Tucker, Georgia, product Drayton Calhoun was an early commitment to LSU. He was also an early enrollee, meaning he graduated from high school one semester early and enrolled at LSU in time to participate in Spring Practice. Because Calhoun was an early commitment and never wavered, he did not really get a lot of attention from the recruiting media as the season wore on, but he had a very good season with the Tucker Tigers, winning the class AAAA state championship in Georgia.
Drayton Calhoun is a 6'0" (probably a generous listing) 175# athlete. When he committed, I watched his highlight videos and saw a running back who had terrific acceleration, quickness, and speed, but who was called upon by his coaches to always run outside the tackles with reverses or to use counter plays. His film showed almost no traditional running back play where he got the ball on a handoff or pitch while in the backfield. Everything was a reverse from an H-Back position or a counter. Because of this, I did not see him as a running back and expected him to be a defensive back at the next level. Slot receiver was also a possibility, but we also did not see him catching a lot of passes.
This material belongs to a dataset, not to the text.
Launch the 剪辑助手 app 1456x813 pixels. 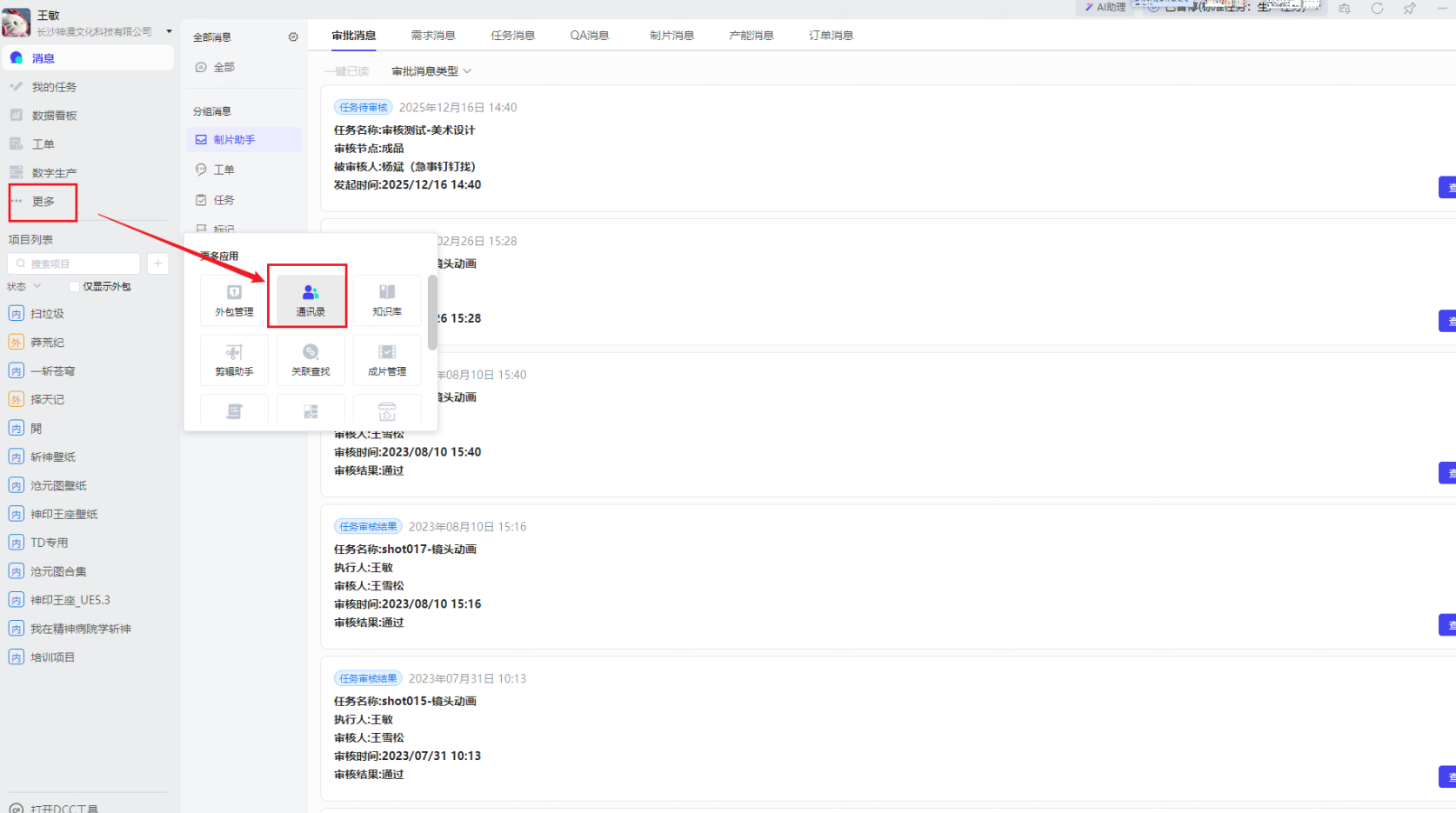[234, 359]
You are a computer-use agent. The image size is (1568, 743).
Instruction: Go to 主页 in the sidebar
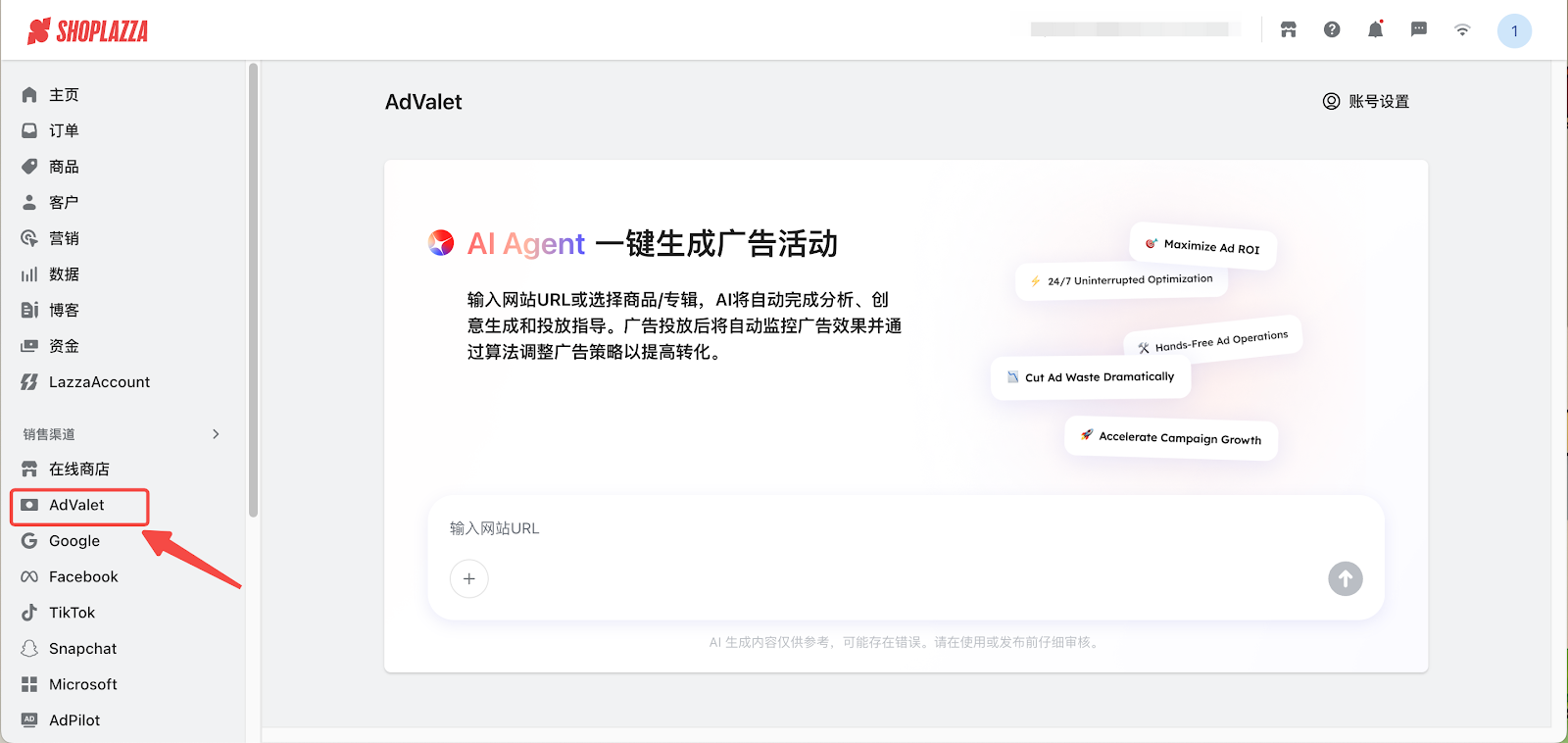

He is currently listed as a running back on LSU's semi-official roster. I still don't see it. For that reason, I consider Calhoun a project.
I have a theory, developed years ago when I was really big into hockey and paid just as much attention to the development of hockey players as I do now to the development of football players. This theory is that players rarely add elements to their games after moving up to a higher level of competition. In hockey, this meant that if a player was not a scorer in junior hockey, in all likelihood he would not be a scorer in the AHL. If he was not a hard hitter in junior, he probably would not be a hard hitter in the AHL.
This should not be that surprising, but the key part of the theory was the converse. A player might lose an element of his game after moving up to a higher level of competition. A big scorer in juniors might suddenly be unable to score in the AHL. A guy who hit like a ton of bricks in the AHL may find himself unable to line up a check in the NHL, or may shy away from the contact altogether because the adversaries are so much tougher.
What does this have to do with Drayton Calhoun? If the theory holds in college football, it means that Calhoun, who did not have the "tough runner" element available to him in high school, probably will not be able to develop it in college. He was a pure speed runner and slasher in high school. He was not really a tackle-breaker. We can't expect him to suddenly develop the skill of running through arm tackles in college, as the arms he'd be running through are a lot stronger than the ones that the coaches tried to avoid having him contact in high school.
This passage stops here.